Brief 1 -
Answer these questions using the blog post on Paranoia below, each on its own line and marked (a), (b), (c):
(a) Which saint does the author name as one of the examples that helped?
(b) From what condition is Dr. Pink said to suffer?
(c) Where, according to the post, can the Wheel of Fortune be seen?
Brief 2 - Rewrite more briefly the paragraph of the blog post on Paranoia below that begins "Whether I might have done it alone," keeping its main facts.
Brief 3 - Reproduce without change the part of the blog post on Paranoia below that opens with the words containing "Thankfully -- at" and closes with "lighting the letters.".

Passage provided -
'''
Sunday, June 8, 2014
Paranoia -- My Fortunes Change
I'm thinking it took a renewed humility in my spirit and the putting of my sufferings in perspective to finally defeat Paranoia, but I don't believe that covers the whole thing. Certainly that covers much of what I got from the example of Desi the Donkey and St. Rita of Cascia, respectively. No one's more humble than a donkey who bears the Redeemer. And few have had the sufferings of the saint and yet zero in directly on the grace in it.
It wouldn't be hubris, surely, to say that I also have something innate -- or something accrued after years of life experience -- to help me find my bearings once again. If not, what is experience for? I can easily picture myself at a younger age in the same grip of Paranoia, making much more tentative, and, possibly, fatal moves. The Valley of Fire Snakes alone would have knocked me for a loop. Then, to have the wisdom well up as quickly as it did to avoid low places, valleys, gullies, bogs, moors, and fens, I think it would've taken longer.
Whether I might have done it alone, though, there's no honest way I can know that. Not having done it, I'm not going to say I could have. A benevolent, watchful eye was over me the whole time, allowing those already named to help me along the way. I would add to them, to a much lesser extent, Dr. Pink, himself suffering, but from megalomania. Still, he's a man of science, and he's naturally enamored with his own theories, coming as they do from his incredible volume of research, his impeccable brain, and an ego that never quits.
May I say, my experience with Paranoia this past week was, frankly, nothing new. I say that, but of course there's always something new about it. Whereas I've had a lot of Paranoia in my life -- perhaps more than my fair share -- it's still something I never seem to exhaust. Paranoia's many dimensions are wondrous to behold, always presenting novel twists on its enduring themes: The World 's Against Me, Enemies Are Endless, and, Something Secret's Always Afoot.
Thankfully -- at least I've found this in my experience -- there's always hope. Hence, the Redeemer figures, and the many lifelines they threw me. One of the enduring images in mythic thought, descriptive of the variations in life's possibilities, is the Wheel of Fortune. You see it in the Tarot deck. Around and around it goes, landing today on Life, and tomorrow Death. The Wheel of Fortune image above is a tribute to the Redeemer figures, St. Rita of Cascia, spelled out, and Desi the Donkey, going back and forth across the stage, in Vanna's stead, lighting the letters.
'''
Input data -
'''
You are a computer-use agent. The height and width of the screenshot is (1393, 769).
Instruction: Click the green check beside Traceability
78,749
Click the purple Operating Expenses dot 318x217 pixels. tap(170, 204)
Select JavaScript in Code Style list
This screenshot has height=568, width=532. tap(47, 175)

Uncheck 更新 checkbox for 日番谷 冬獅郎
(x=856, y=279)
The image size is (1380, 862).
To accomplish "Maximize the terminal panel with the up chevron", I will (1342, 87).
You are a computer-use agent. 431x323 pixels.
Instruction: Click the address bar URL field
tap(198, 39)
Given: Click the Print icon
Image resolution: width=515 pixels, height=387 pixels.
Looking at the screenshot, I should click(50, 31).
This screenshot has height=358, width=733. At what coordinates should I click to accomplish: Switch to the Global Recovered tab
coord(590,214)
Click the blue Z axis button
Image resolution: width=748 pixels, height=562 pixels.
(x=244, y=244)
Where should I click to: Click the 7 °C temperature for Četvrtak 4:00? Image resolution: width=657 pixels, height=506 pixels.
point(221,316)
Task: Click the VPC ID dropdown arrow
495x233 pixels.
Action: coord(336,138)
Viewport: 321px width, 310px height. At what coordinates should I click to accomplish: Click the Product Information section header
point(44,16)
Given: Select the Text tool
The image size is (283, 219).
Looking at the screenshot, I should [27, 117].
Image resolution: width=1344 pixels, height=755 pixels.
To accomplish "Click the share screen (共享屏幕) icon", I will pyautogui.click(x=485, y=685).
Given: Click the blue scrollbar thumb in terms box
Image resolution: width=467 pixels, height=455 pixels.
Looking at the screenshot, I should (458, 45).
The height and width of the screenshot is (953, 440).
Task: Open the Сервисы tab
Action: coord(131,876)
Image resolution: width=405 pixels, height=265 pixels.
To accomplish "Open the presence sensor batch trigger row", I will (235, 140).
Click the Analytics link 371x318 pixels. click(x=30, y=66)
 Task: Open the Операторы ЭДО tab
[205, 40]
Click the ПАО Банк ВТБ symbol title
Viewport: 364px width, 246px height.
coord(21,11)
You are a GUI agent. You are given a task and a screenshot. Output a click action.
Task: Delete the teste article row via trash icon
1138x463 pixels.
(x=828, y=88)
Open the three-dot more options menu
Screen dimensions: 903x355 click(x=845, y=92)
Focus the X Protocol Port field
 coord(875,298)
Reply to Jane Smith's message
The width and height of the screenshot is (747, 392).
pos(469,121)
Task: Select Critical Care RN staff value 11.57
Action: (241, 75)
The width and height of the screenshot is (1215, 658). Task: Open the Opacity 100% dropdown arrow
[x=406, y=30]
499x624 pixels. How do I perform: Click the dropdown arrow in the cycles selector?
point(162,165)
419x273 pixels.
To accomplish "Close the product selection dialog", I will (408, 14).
'''
Written response 1 -
(a) St. Rita of Cascia
(b) Megalomania
(c) In the Tarot deck

Written response 2 - The author cannot honestly know whether this could have been done alone and will not claim so. A benevolent, watchful eye was over the author the whole time and allowed those already named to help. Dr. Pink also helped, though to a much lesser extent. He suffers from megalomania but is a man of science, enamored with theories drawn from his vast research, his impeccable brain, and an ego that never quits.

Written response 3 -
Thankfully -- at least I've found this in my experience -- there's always hope. Hence, the Redeemer figures, and the many lifelines they threw me. One of the enduring images in mythic thought, descriptive of the variations in life's possibilities, is the Wheel of Fortune. You see it in the Tarot deck. Around and around it goes, landing today on Life, and tomorrow Death. The Wheel of Fortune image above is a tribute to the Redeemer figures, St. Rita of Cascia, spelled out, and Desi the Donkey, going back and forth across the stage, in Vanna's stead, lighting the letters.